While Mike is focused on enterprise social concepts, I think his points also relate to what we are referring to as the “Connected Cloud”. In a recent post by Aras founder & CEO, Peter Schroer, called THE REAL PROMISE OF THE CLOUD he explains his views on why all the hype around Cloud enablement is simply the precursor to what businesses are really working toward: seamless integration of aggregated data sets ‘of record’ and business process outsourcing services.
There are actually several different ‘network effect’ benefits in this scenario. The first is the concept of having the right data / the latest accurate information from a reliable source of authority available in the context of the workflow. This is a powerful capability because we’re talking about continuously updated, massively aggregated data sets that are then transparently and securely integrated into your employees day-to-day decision making processes about new products, supply chain, customer requirements and more. People have authoritative information instantly available in the context of their work. The more companies that are connected, the more economic incentive the data provider has to continually expand and update the data source.
The second ‘network effect’ concept associated with this type of connectivity is that of statistical sample size and predictive accuracy of the data set. For this one, let’s use an example. Take a specific microcontroller. Even at a company of Cisco’s scale the data set for Mean Time Between Failure (MTBF) is relatively small on any given chip. However, as the MTBF data are aggregated across many different high tech companies and numerous product lines the sample size becomes statistically significant and one has greater confidence about reliability, quality, field failures, etc. This in turn drives better business decisions about expected warranty costs, return policies and other important considerations that will effect overall profitability.
What we see is that we’re very quickly heading toward better more secure Connectivity between systems and data - wherever they exist: in the cloud, behind the firewall - to help people work in new ways. The type of connectivity that is transparent to end users. The type of connectivity that compresses business processes, that collapses the need for whole departments, that gets rid of ‘non-value add’ activities (in Lean-speak) and enables people to draw on information and resources that were previously out of reach. The type of connectivity that creates ‘network effect’ and is truly transformational to your business.
When you start to see this Connected / Networked future, you begin to ask different questions. Why should your company even try to maintain a comprehensive database of standard electronic components? Why should you take on the associated headcount, cost, effort, time? What competitive advantage does it provide?

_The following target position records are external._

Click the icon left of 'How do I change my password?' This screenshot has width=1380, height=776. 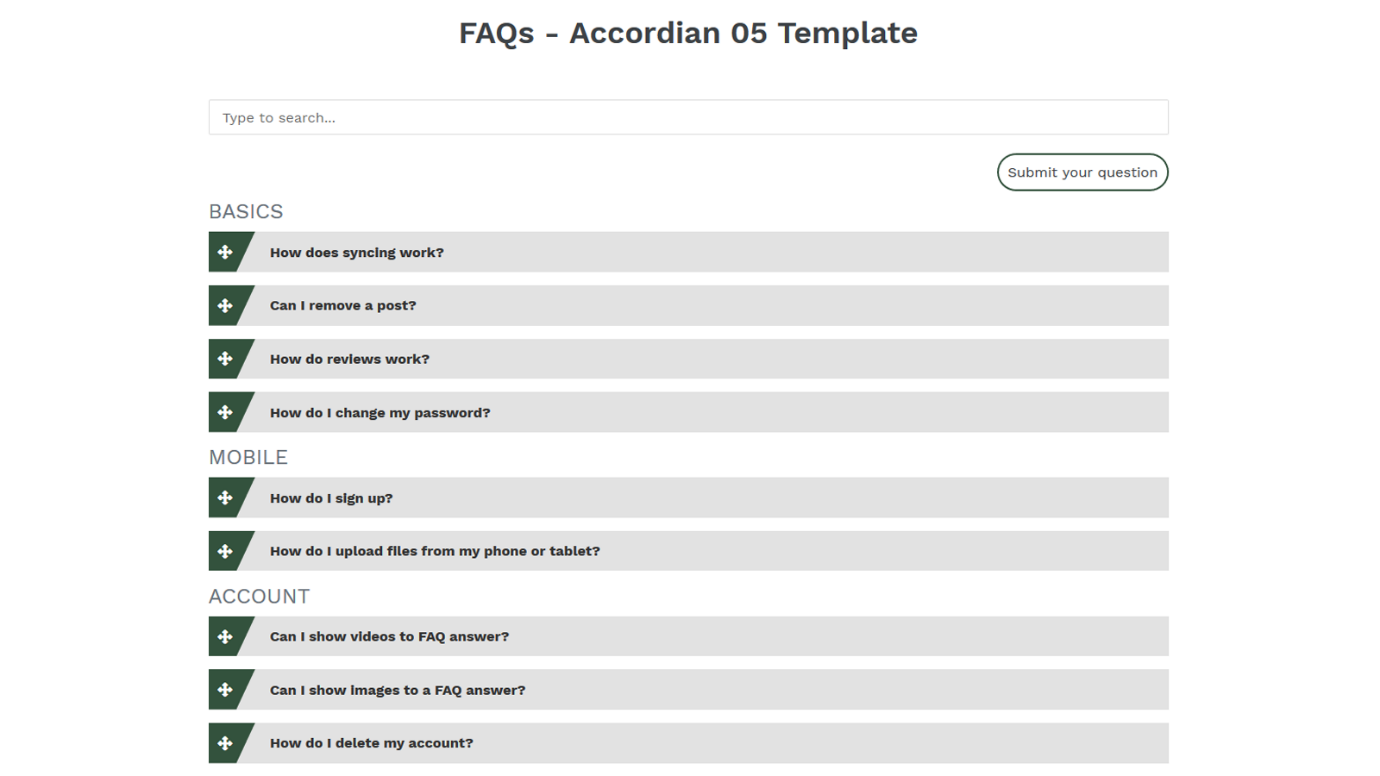click(x=225, y=412)
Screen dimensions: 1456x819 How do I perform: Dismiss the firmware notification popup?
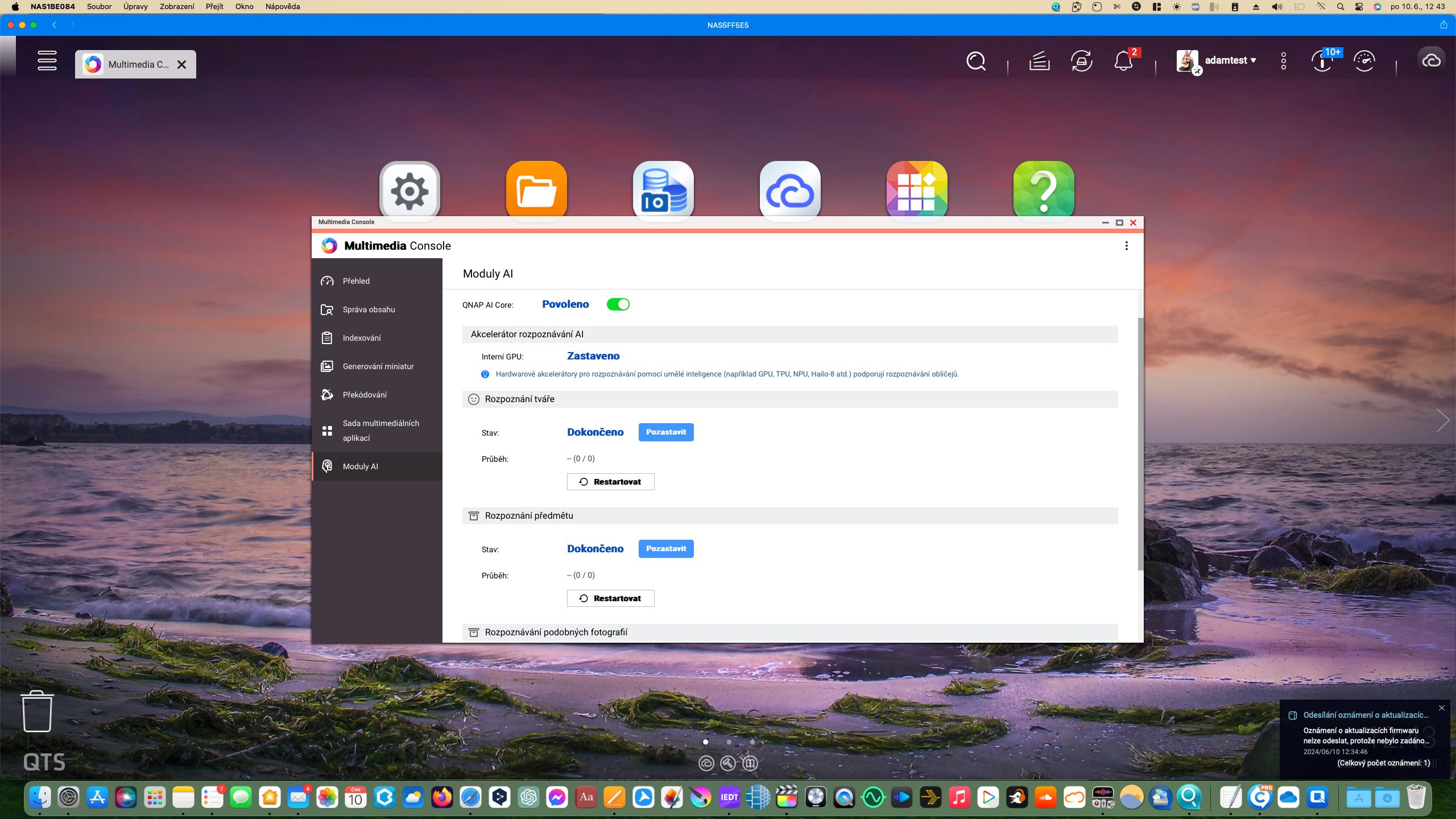click(1441, 708)
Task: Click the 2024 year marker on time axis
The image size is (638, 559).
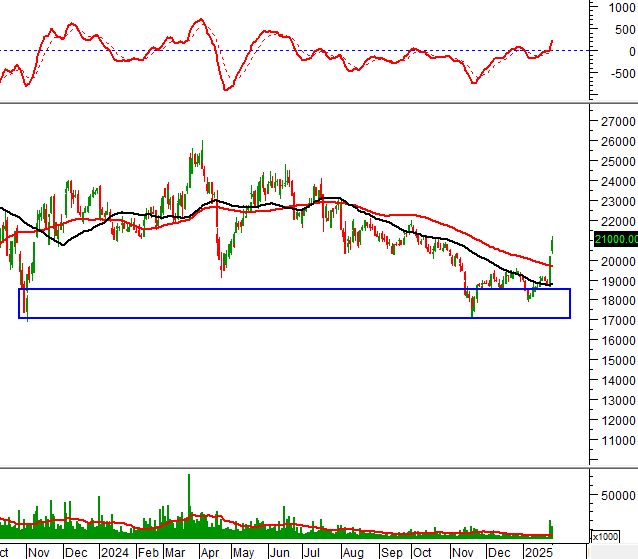Action: pyautogui.click(x=114, y=552)
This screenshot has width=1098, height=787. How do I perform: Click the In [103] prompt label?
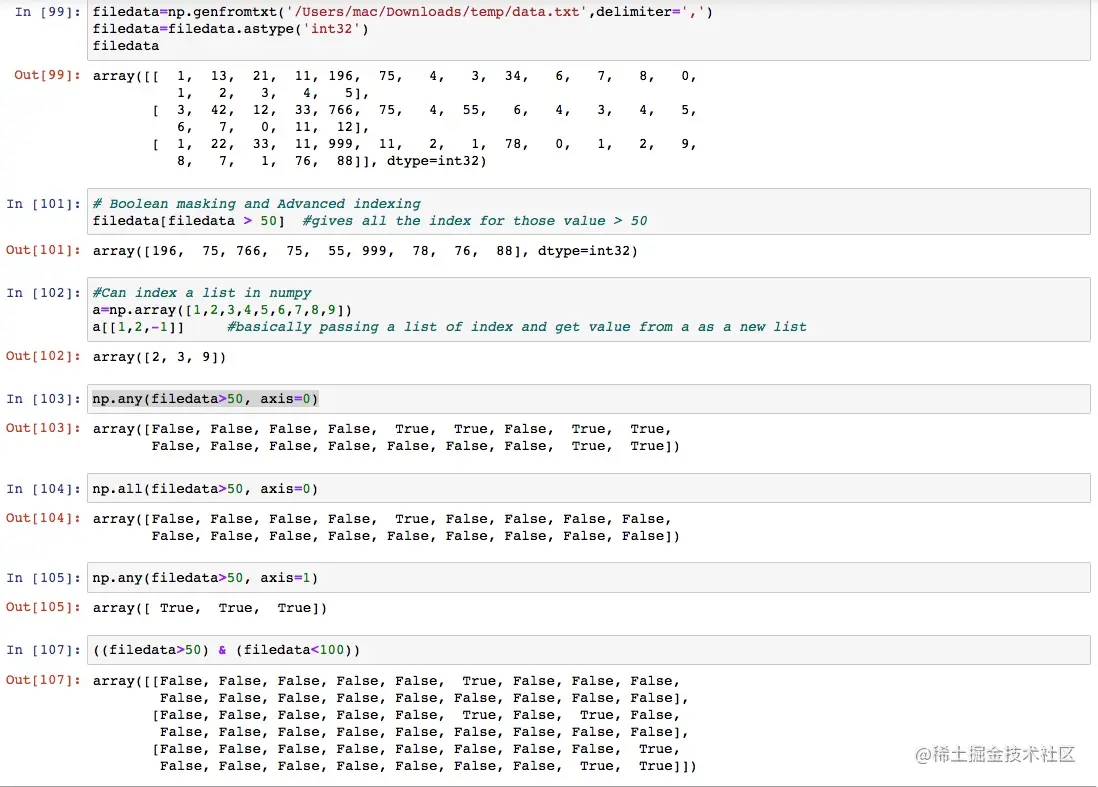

Why aren’t your company’s systems securely connected to an aggregated data source of components in the cloud? Why don’t your systems wrap corporate metadata around it transparently? How come this data isn’t available to your engineers in the context of their new product designs? Specs, reliability, prices, availability, lead times? Why don’t your engineers have immediate visibility into the next generation chips being developed as well?
If you answer the questions in this example and then begin to expand the concept to other areas of the business like compliance data, simulation services, supplier performance and on into the full range of BPO services like product engineering and more, you quickly see the network effect expand exponentially.
What would it mean if your people had this type of information integrated into their workflow? Greater efficiencies, productivity? What about innovation, speed, agility? What about your ability to compete?
We believe that this is the type of seamless connectivity is game changing. That the network effect is real from the Connected Cloud and that the concept of the “networked business” is where we’re headed as we all talk about the Cloud. That 1 + 1 = 3.
What’s your take? Will we remain forever tethered to yesterday’s ideas about what enterprise systems can and should do for us? Or are we destined to connect to the cloud?